Personnellement je ne fais aucune confiance aux Socialistes et à la Gauche en général - il suffit de regarder notre histoire récente .

COHEN est paraît-il (je connais des gens qui le connaissent bien) quelqu'un d'honnête et de sérieux - soit! - Il a été cependant obligé pour réussir son élection, de s'entourer de bureaucrates (du PS) et d'arrivistes (PCF et Verts).

Il sucite énormément d'espoir... on va voir ce que ça va donner.

Je suis sceptique mais prêt à reconnaître le mal fondé de mes réticences s'il réussi.

Il est honnête et droit. Il réussira à remettre la ville en mouvement et à y réduire les inégalités et les injustices sociales.
Bravo Pierre, on te souhaite bon courage et bon travail avecta nouvelle équipe

dernière phrase : après 37 quoi de gouvernance à droite ?
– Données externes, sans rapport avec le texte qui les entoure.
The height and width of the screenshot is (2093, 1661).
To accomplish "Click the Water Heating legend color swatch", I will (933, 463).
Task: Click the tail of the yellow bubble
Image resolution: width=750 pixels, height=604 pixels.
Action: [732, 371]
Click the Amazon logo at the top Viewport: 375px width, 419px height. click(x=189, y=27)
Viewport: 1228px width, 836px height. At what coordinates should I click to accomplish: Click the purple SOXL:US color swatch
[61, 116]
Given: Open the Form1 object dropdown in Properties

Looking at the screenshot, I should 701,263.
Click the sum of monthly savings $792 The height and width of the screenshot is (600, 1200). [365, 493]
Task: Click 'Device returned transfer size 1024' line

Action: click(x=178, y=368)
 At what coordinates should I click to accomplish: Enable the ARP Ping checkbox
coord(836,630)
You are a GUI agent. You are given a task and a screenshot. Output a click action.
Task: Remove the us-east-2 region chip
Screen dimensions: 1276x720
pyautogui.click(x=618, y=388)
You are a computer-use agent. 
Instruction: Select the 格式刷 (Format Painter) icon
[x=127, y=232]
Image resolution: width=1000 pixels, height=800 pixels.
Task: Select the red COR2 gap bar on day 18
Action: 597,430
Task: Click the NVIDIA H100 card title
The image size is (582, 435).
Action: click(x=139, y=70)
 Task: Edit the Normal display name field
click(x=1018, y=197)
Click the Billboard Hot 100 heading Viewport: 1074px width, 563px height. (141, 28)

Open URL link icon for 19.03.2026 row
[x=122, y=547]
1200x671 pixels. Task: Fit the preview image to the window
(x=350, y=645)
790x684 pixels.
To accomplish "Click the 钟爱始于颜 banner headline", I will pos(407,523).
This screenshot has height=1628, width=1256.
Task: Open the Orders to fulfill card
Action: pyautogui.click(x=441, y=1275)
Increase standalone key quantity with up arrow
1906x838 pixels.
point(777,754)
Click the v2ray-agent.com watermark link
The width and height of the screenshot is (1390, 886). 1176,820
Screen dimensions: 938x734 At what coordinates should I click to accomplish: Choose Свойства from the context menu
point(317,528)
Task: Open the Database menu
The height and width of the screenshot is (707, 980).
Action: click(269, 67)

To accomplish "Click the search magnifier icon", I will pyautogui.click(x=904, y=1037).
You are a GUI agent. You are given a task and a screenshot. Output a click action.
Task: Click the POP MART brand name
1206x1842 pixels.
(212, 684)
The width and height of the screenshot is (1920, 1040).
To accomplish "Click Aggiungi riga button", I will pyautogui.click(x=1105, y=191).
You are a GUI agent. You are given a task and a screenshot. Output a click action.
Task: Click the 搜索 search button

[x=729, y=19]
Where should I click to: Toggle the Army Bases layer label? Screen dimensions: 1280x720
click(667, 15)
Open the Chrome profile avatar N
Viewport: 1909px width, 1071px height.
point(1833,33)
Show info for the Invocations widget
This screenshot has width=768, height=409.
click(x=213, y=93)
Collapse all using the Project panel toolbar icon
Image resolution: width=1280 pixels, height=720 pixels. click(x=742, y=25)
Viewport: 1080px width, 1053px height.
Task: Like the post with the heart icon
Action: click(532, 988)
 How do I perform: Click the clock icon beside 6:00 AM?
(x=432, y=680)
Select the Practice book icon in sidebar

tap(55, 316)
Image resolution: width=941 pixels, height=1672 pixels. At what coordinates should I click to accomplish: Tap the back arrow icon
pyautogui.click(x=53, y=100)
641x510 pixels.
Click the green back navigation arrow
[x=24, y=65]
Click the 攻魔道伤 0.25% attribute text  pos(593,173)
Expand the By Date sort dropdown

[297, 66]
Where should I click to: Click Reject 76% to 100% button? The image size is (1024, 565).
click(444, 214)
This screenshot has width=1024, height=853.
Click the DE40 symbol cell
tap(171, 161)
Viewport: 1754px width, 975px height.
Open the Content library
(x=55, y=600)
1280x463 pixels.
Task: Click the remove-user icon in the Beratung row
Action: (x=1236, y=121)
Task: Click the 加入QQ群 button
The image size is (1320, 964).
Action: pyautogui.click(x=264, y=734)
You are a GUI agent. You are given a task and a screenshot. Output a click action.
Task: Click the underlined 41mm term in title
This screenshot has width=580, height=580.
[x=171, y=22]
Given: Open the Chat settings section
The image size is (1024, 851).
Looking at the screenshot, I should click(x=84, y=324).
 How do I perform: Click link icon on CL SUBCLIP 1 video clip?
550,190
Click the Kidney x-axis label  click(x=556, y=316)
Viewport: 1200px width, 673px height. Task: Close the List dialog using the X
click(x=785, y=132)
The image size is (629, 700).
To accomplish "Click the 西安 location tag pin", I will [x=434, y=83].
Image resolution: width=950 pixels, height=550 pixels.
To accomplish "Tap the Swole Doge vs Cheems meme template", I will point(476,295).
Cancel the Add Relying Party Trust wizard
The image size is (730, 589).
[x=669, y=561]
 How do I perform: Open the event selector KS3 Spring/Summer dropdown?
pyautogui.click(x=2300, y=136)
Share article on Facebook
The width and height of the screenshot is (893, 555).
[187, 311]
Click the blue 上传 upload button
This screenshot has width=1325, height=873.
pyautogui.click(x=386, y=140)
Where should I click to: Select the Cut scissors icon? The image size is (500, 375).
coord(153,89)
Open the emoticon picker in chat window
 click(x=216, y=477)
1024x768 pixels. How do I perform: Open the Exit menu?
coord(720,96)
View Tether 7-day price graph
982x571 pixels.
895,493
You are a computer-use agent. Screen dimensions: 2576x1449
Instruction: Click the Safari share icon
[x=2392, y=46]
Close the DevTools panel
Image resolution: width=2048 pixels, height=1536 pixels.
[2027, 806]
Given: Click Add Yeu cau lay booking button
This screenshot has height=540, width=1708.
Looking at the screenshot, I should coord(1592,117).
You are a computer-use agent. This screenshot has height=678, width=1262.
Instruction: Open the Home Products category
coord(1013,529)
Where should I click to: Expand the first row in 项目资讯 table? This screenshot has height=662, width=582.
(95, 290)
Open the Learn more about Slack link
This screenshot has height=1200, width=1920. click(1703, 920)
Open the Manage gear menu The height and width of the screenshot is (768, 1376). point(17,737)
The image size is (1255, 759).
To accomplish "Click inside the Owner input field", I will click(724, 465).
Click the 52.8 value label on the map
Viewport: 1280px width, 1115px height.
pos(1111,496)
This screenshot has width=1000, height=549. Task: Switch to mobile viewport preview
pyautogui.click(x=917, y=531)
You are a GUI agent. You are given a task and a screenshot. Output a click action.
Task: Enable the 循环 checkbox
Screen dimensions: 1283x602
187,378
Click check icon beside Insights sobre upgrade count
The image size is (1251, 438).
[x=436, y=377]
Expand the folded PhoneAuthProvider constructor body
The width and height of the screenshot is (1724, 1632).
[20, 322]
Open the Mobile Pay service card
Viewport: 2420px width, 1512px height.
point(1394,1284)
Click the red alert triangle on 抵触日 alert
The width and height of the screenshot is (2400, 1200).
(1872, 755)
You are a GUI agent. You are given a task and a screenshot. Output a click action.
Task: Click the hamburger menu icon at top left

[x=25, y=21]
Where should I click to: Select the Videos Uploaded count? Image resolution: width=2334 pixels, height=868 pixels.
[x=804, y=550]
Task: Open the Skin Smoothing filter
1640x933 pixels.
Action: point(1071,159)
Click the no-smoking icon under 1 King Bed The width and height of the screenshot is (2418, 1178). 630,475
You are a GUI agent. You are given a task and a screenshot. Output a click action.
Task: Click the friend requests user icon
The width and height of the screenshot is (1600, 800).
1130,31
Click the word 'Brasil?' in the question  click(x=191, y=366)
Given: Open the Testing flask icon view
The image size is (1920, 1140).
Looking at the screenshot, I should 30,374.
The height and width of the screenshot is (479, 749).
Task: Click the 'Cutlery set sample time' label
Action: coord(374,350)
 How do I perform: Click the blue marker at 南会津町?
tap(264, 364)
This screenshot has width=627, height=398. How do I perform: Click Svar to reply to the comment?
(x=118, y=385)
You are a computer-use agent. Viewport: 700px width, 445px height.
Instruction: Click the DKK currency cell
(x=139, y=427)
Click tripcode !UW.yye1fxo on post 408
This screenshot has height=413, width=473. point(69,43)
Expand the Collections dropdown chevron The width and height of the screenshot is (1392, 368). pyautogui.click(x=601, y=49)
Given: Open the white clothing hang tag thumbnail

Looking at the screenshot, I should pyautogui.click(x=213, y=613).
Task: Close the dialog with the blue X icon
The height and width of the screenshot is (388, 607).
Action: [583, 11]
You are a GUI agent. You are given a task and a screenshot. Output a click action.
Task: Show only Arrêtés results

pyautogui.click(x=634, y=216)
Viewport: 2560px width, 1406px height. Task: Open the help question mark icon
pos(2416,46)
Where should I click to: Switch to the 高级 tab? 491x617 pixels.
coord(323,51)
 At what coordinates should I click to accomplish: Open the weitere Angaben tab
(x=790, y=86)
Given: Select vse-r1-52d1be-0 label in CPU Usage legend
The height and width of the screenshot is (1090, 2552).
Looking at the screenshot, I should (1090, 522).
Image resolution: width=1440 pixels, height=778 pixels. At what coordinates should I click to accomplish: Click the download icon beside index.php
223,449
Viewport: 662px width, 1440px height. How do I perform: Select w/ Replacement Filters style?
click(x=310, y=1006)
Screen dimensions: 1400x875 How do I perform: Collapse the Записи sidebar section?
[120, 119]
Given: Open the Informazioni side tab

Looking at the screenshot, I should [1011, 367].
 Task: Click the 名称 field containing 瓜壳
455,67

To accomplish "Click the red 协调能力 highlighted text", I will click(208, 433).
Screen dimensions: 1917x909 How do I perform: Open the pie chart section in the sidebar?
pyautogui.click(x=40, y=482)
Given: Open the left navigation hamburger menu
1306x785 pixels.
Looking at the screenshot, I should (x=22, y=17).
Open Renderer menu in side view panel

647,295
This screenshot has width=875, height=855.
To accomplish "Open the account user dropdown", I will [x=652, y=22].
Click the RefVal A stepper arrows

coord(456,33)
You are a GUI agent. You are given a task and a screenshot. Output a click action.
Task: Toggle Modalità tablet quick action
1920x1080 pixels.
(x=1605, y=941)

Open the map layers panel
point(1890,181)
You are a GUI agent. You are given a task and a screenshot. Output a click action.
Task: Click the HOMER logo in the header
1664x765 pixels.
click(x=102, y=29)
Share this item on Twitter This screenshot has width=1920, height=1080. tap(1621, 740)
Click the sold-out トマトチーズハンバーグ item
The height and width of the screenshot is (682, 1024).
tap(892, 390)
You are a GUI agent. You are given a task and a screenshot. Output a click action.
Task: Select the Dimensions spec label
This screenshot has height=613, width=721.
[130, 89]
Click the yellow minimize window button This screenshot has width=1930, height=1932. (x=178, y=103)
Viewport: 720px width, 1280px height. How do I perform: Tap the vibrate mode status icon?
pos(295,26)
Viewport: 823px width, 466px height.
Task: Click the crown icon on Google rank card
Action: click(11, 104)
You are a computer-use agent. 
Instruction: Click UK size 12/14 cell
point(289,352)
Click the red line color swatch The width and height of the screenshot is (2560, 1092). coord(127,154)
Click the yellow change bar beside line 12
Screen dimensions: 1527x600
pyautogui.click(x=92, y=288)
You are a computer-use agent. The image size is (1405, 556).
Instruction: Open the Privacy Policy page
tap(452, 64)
"la père la pudeur va tout transformer"

Fr. Béranger (Magouille blues)

bonjour,
Ce premier conseil municipal, plein d'enthousiasme, de chaleur et d'espoir nous fait du bien. Après la dureté de la campagne il y a un grand "Ouf" et le plaisir de se réveiller dans une ville où l'on perçoit des possibles devant nous...... et Dieu qu'il yen a besoin dans les quartiers périphériques.
A bientôt, pour faire preuve de vigilance et se mouiller la chemise pour que cette gauche réunie réussisse......

Il faut faire confiance à Pierre Cohen et à son équipe. L'alternance ne fait de mal à personne.
Il s'agit même d'un processus sain et cela concerne toutes les collectivités.
Je ne connais bien l'un de ses Adjoints, nous étions jeunes à Colomiers.
Il s'est battu avec courage depuis des années. Il a connu bien des défaites.
Laissez les faire, lui aux Sports et les autres dans leurs secteurs respectifs. Donnez leur le temps et votre confiance.
Les Toulousains jugeront dans 6 ans. C'est cela la démocratie.